Tweede zondag na Pasen

 
Epistel
1 Petr. 2, 21-25
Veelgeliefden, Christus heeft voor ons geleden en u een voorbeeld nagelaten, opdat gij Zijn voetstappen zoudt volgen.
Want zonde heeft Hij nooit bedreven, en er werd geen bedrog gevonden in Zijn mond; en toen Hij gescholden werd, schold Hij niet terug; toen Hij leed, uitte Hij geen bedreiging; maar Hij gaf Zich over aan degene, die Hem onrechtvaardig veroordeelde.
Hij heeft onze zonden in Zijn lichaam gedragen tot op het kruishout, opdat wij afgestorven zouden zijn aan de zonde, en voor de gerechtigheid zouden leven.

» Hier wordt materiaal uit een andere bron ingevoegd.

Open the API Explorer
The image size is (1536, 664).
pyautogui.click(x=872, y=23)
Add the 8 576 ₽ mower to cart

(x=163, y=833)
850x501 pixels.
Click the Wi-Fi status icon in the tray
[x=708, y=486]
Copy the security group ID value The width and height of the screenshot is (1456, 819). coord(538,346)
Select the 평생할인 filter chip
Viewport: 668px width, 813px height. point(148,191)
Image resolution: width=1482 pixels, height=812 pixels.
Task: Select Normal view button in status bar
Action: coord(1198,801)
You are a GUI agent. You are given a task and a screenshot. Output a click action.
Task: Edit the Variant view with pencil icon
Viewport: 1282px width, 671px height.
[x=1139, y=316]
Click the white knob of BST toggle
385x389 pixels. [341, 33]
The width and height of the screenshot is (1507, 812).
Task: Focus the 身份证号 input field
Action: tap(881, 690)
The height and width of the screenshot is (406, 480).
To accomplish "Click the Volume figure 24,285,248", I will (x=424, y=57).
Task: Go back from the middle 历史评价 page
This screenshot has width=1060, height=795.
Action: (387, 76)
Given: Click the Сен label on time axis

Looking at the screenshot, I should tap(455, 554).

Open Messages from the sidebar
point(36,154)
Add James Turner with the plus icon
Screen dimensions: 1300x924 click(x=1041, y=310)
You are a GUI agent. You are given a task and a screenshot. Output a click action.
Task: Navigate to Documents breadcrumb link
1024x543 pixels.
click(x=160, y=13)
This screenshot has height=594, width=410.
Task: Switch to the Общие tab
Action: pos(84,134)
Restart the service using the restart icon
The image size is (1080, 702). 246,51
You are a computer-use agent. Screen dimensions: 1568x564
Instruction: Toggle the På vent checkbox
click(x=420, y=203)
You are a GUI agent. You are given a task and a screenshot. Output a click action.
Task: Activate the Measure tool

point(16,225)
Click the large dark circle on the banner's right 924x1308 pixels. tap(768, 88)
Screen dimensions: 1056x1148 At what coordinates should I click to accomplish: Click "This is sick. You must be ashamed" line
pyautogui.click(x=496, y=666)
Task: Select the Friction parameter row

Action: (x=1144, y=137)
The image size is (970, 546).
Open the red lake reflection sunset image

Door Zijn striemen zijt gij genezen.
Want gij waart als ronddolende schapen, maar nu zijt gij teruggebracht tot de herder en de bewaker van uw zielen.
 
Evangelie
Joh. 10, 11-16
In die tijd zei Jezus tot de farizeën: Ik ben de goede Herder.
De goede herder geeft zijn leven voor zijn schapen.
Maar iemand, die huurling is en geen herder - aan wie de schapen niet toebehoren - hij laat, als hij de wolf ziet aankomen, de schapen in de steek, en gaat op de vlucht.
En de wolf rooft en verstrooit de schapen.
Een huurling nu neemt de vlucht, omdat hij maar een huurling is, en geen hart heeft voor de schapen.
Ik ben de goede Herder, en Ik ken Mijn schapen en Mijn schapen kennen Mij, evenals de Vader Mij kent, en Ik de Vader ken.
En Ik geef Mijn leven voor Mijn schapen.
Ook nog andere schapen heb Ik, die niet van deze schaapstal zijn; ook die moet Ik er heen voeren, en zij zullen luisteren naar Mijn stem; en zo zal het worden: één Schaapstal en één Herder.